The second track, Prelude To Alice The Goon, is all atmospheric bass and guitar rumbles, eerie effects and a creepy, goonlike voice cooing as if discovering a shipwrecked human to drag off to a subterranean cave where an echoing, percussive ritual commences.  On the CD reissue, a third track was added and left untitled, but for obvious reasons has become informally known as Alice The Goon.  This track is the most minimal, with only the ghostly atmosphere remaining from the Prelude.  All in all, a really enjoyable, bitesize half hour of prime NWW.  Easy, baby.

link

Friday, 9 February 2018

Steven Stapleton & Christoph Heemann - Painting With Priests (rec. 2009, rel. 2015)

If you enjoyed the Tibor Szemző post the other day, here's the album that made me discover Snapshot From The Island, due to the samples used by Mr NWW and Mr HNAS on this concert recording.  Performed in the Ancient Synagogue in Ivrea, Turin on 21st November 2009, this one-off collaborative gig saw these two old hands at disquieting soundscaping doing what they do best.

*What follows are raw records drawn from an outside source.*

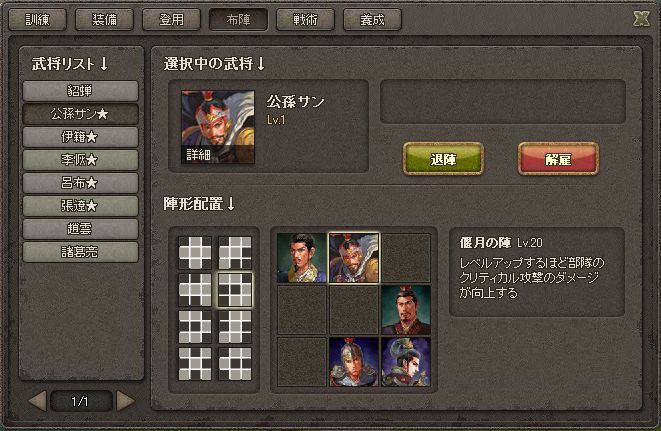Image resolution: width=661 pixels, height=431 pixels.
Task: Click the red 解雇 button
Action: (558, 159)
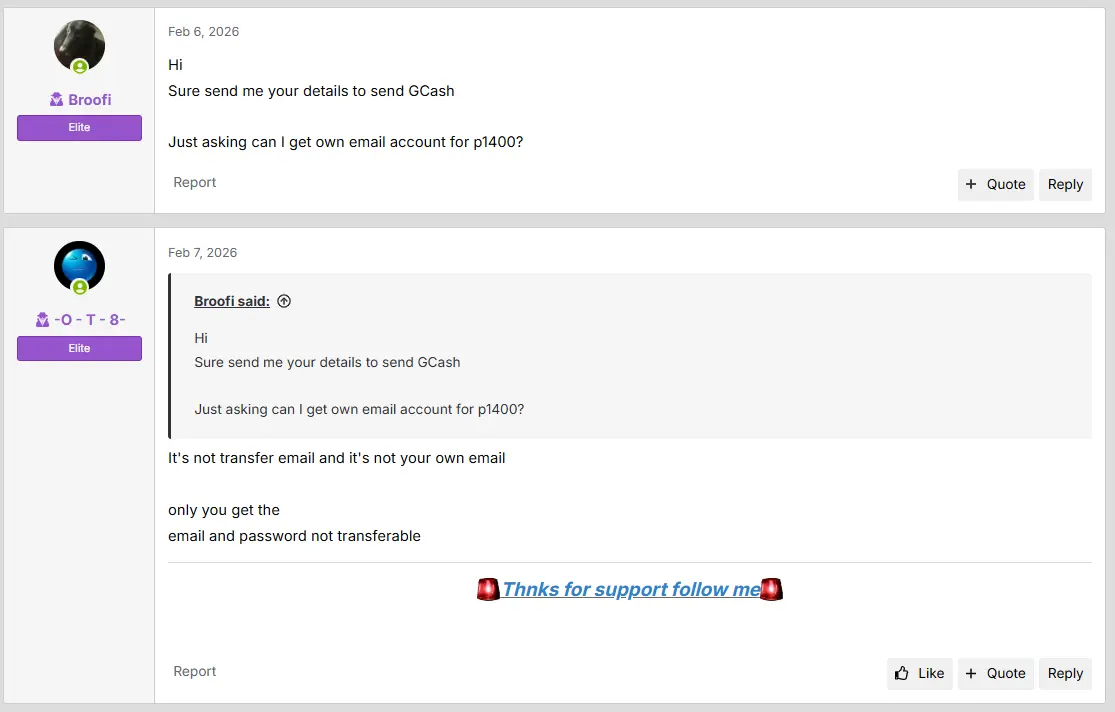1115x712 pixels.
Task: Open Broofi's avatar picture
Action: point(79,46)
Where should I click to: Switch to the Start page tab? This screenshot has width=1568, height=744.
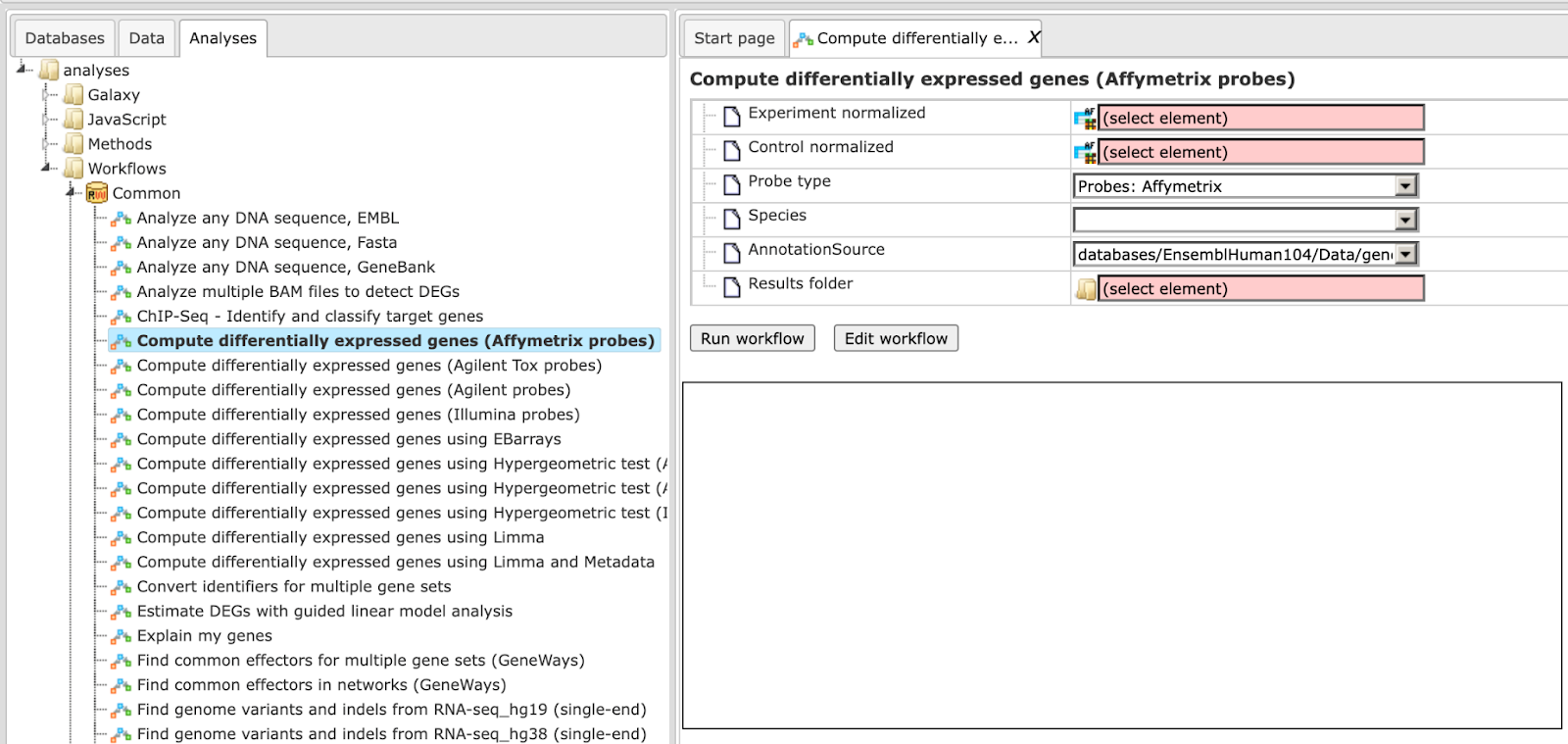734,38
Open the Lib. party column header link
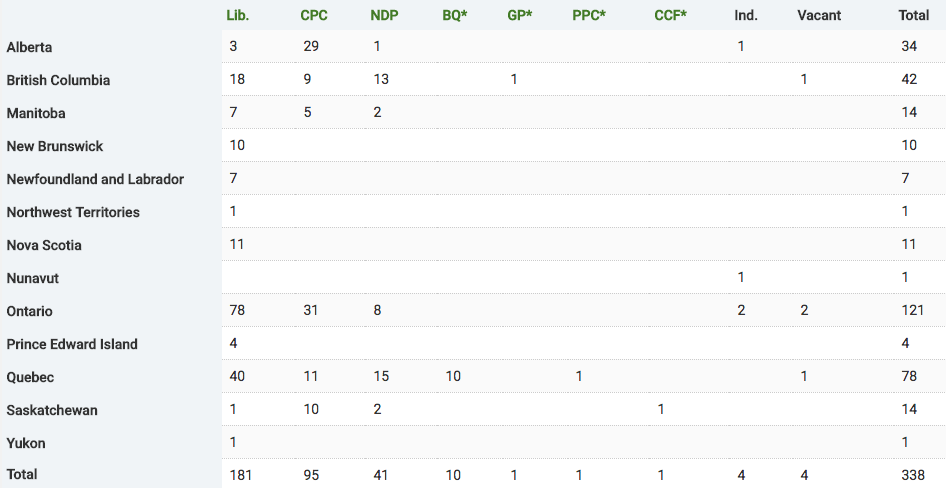The height and width of the screenshot is (488, 946). (238, 16)
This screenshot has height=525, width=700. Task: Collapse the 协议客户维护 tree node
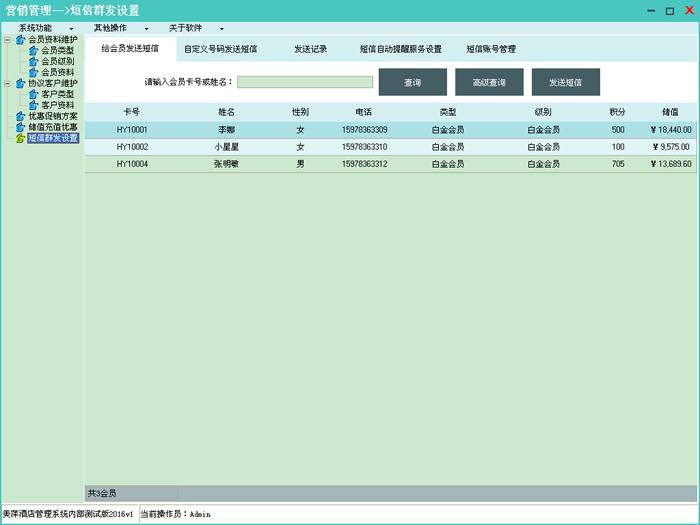(7, 83)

Dark ambient throbbing, jump-scare piano, sampled footsteps and other odd noises and voices - that's just the first few minutes, but you know what to expect from then on, notwithstanding the seemingly oddly placed, but effectively recast samples of Szemző.  Occasionally, those samples will provide a fleeting rhythmic drive, or some other noise will repeat into a rhythm of sorts, but otherwise this is formless dark ambience of the highest order by a couple of masters at conjuring up this sort of thing.  Headphones, dark room - you know the drill.
Alternate cover, used for LP edition
link

Friday, 19 January 2018

Nurse With Wound - To The Quiet Men From A Tiny Girl (1980)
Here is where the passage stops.